Adell is a village in Sheboygan County, Wisconsin, United States. The population was 498 at the 2020 census. It is included in the Sheboygan, Wisconsin Metropolitan Statistical Area.

==History==
Originally called Sherman's Station after the town was laid out around a depot after an 1855 land purchase, the name Adell came about after a post office that used to operate in the area.

==Geography==
According to the United States Census Bureau, the village has a total area of 0.57 sqmi, of which 0.56 sqmi is land and 0.01 sqmi is water.

==Demographics==

Historical population
| Census | Pop. | Note | %± |
| 1920 | 246 |  | — |
| 1930 | 262 |  | 6.5% |
| 1940 | 313 |  | 19.5% |
| 1950 | 366 |  | 16.9% |
| 1960 | 398 |  | 8.7% |
| 1970 | 380 |  | −4.5% |
| 1980 | 545 |  | 43.4% |
| 1990 | 510 |  | −6.4% |
| 2000 | 517 |  | 1.4% |
| 2010 | 516 |  | −0.2% |
| 2020 | 498 |  | −3.5% |
U.S. Decennial Census

===2020 census===

Adell village, Wisconsin – Racial and ethnic composition Note: the US Census treats Hispanic/Latino as an ethnic category. This table excludes Latinos from the racial categories and assigns them to a separate category. Hispanics/Latinos may be of any race.
| Race / Ethnicity (NH = Non-Hispanic) | Pop 2000 | Pop 2010 | Pop 2020 | % 2000 | % 2010 | % 2020 |
|---|---|---|---|---|---|---|
| White alone (NH) | 494 | 477 | 440 | 95.55% | 92.44% | 88.35% |
| Black or African American alone (NH) | 0 | 1 | 1 | 0.00% | 0.19% | 0.20% |
| Native American or Alaska Native alone (NH) | 1 | 1 | 2 | 0.19% | 0.19% | 0.40% |
| Asian alone (NH) | 2 | 10 | 4 | 0.39% | 1.94% | 0.80% |
| Pacific Islander alone (NH) | 1 | 0 | 0 | 0.19% | 0.00% | 0.00% |
| Other race alone (NH) | 0 | 0 | 3 | 0.00% | 0.00% | 0.60% |
| Mixed race or Multiracial (NH) | 7 | 9 | 15 | 1.35% | 1.74% | 3.01% |
| Hispanic or Latino (any race) | 12 | 18 | 33 | 2.32% | 3.49% | 6.63% |
| Total | 517 | 516 | 498 | 100.00% | 100.00% | 100.00% |

===2010 census===
At the 2010 census, there were 516 people, 210 households and 146 families living in the village. The population density was 921.4 PD/sqmi. There were 224 housing units at an average density of 400.0 /sqmi. The racial makeup of the village was 95.3% White, 0.2% African American, 0.2% Native American, 1.9% Asian, 0.4% from other races, and 1.9% from two or more races. Hispanic or Latino of any race were 3.5% of the population.

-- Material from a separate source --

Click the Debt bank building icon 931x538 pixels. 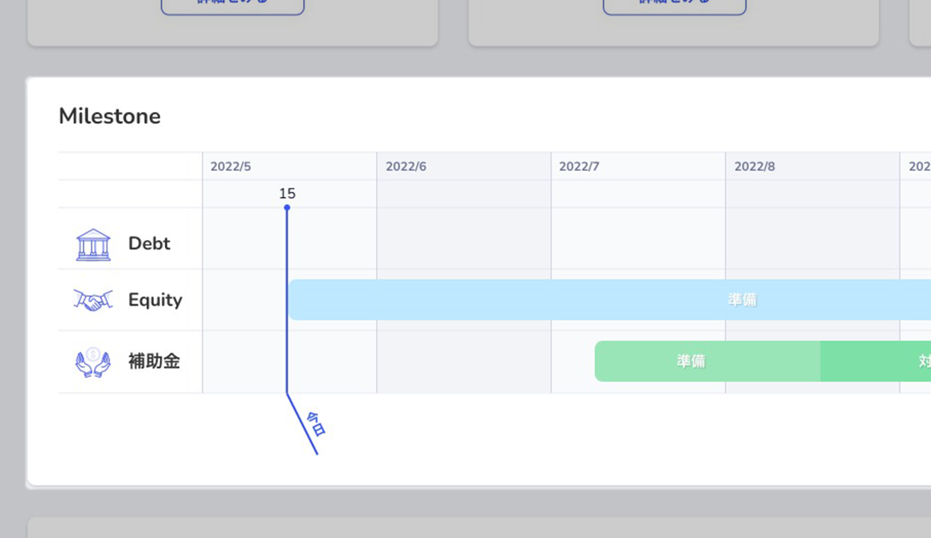[x=93, y=244]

There were 210 households, of which 30.0% had children under the age of 18 living with them, 51.9% were married couples living together, 11.0% had a female householder with no husband present, 6.7% had a male householder with no wife present, and 30.5% were non-families. 22.9% of all households were made up of individuals, and 8.5% had someone living alone who was 65 years of age or older. The average household size was 2.46 and the average family size was 2.90.

The median age in the village was 41.3 years. 23.3% of residents were under the age of 18; 5.6% were between the ages of 18 and 24; 28.1% were from 25 to 44; 27.4% were from 45 to 64; and 15.7% were 65 years of age or older. The gender makeup of the village was 51.0% male and 49.0% female.

===2000 census===
At the 2000 census, of 2000, there were 517 people, 207 households and 144 families living in the village. The population density was 1,019.5 per square mile (391.4/km^{2}). There were 216 housing units at an average density of 426.0 per square mile (163.5/km^{2}). The racial makeup of the village was 97.49% White, 0.19% Native American, 0.39% Asian, 0.19% Pacific Islander, 0.39% from other races, and 1.35% from two or more races. Hispanic or Latino of any race were 2.32% of the population.

There were 207 households, of which 32.9% had children under the age of 18 living with them, 54.1% were married couples living together, 9.2% had a female householder with no husband present, and 30.0% were non-families. 23.7% of all households were made up of individuals, and 10.6% had someone living alone who was 65 years of age or older. The average household size was 2.50 and the average family size was 2.97.

25.9% of the population were under the age of 18, 9.9% from 18 to 24, 27.9% from 25 to 44, 23.6% from 45 to 64, and 12.8% who were 65 years of age or older. The median age was 35 years. For every 100 females, there were 103.5 males. For every 100 females age 18 and over, there were 104.8 males.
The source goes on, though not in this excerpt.